Despite a surging debt burden, the Democratic Republic of Congo (DRC) is pushing ahead with efforts to secure fresh financial support from the International Monetary Fund (IMF).
The IMF announced on Tuesday that it had reached a staff-level agreement with Congolese authorities on the first review of the country’s three-year Extended Credit Facility (ECF) programme.
If approved by the IMF’s Executive Board—tentatively scheduled for the end of June 2025—the agreement will unlock continued funding for the DRC’s economic reform agenda.
This comes as the country’s debt-to-GDP ratio is projected to have risen to 91%, — the fifth highest in Sub Saharan Africa— according to the latest data from the IMF.
The figure marks a steep climb for the central African nation, highlighting the financial strain of escalating security and social spending.
The IMF acknowledged that the DRC is grappling with severe economic challenges.
Since late 2024, armed conflict in the eastern part of the country has intensified, claiming thousands of lives and displacing many more.
The violence has not only deepened humanitarian concerns but also disrupted key revenue streams, including the closure of tax offices in conflict zones.
Despite the turmoil, Congo’s economy has shown surprising resilience.
GDP growth reached 6.5% in 2024, and is projected to remain above 5% this year, buoyed by the robust performance of the extractive sector.
Inflation has also eased to single digits for the first time since July 2022, helped by a stable exchange rate and tighter monetary policy.
However, fiscal pressures have mounted. The government overspent in 2024, largely due to a surge in exceptional security costs, infrastructure spending, and transfers to provinces.
Although revenue collection remained strong, it was not enough to prevent the domestic fiscal deficit from exceeding its ceiling.
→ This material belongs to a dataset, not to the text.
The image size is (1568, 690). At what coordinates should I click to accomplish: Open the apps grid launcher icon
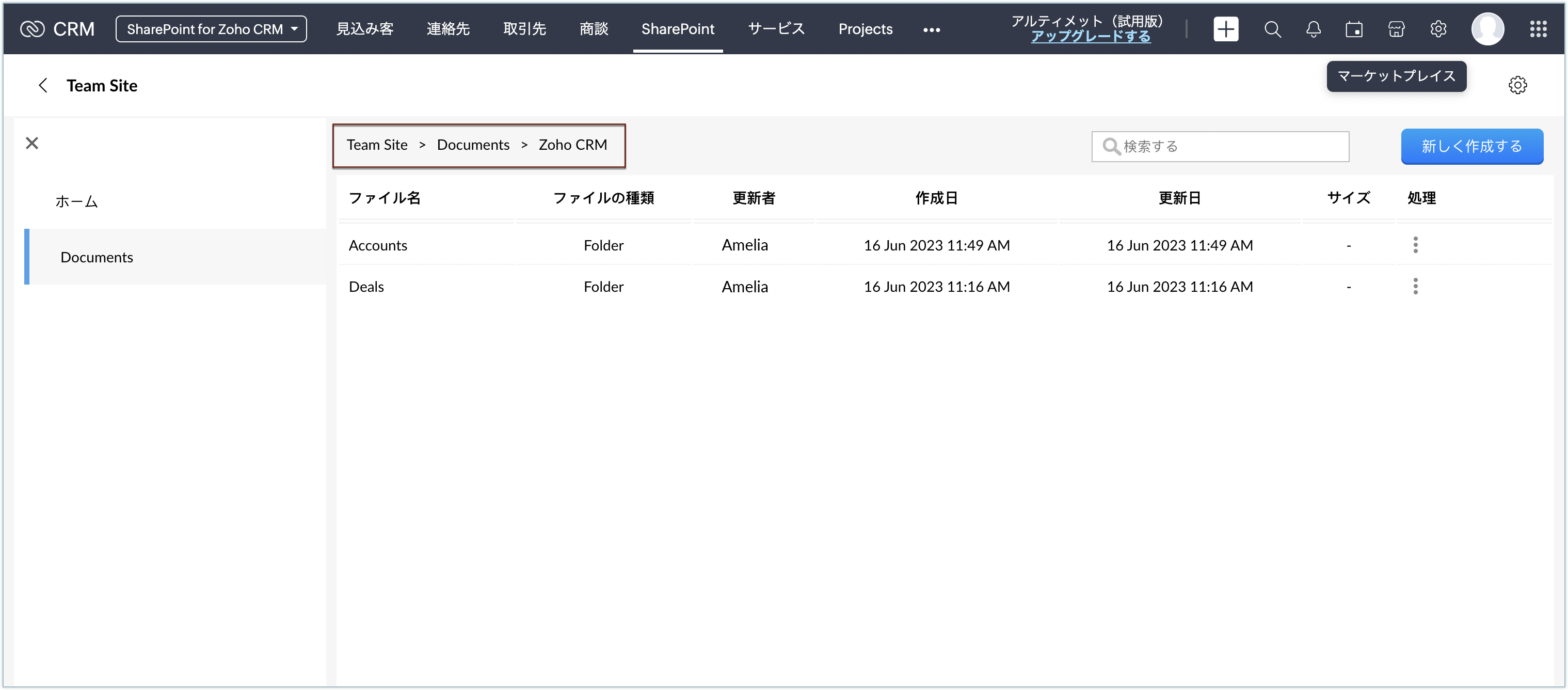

Budgetary constraints are expected to persist in 2025, especially after the government doubled salaries for the military and police to shore up morale.
The IMF’s continued backing hinges on the DRC’s commitment to reform.
In addition to the ECF programme, the Fund is urging the government to stay on course with policy changes under the Resilience and Sustainability Facility (RSF), aimed at boosting climate resilience and positioning the DRC as a key player in the global green transition.
While the IMF’s support offers a crucial financial lifeline, the road ahead for Congo remains fraught, as the government balances urgent security needs with structural economic reform.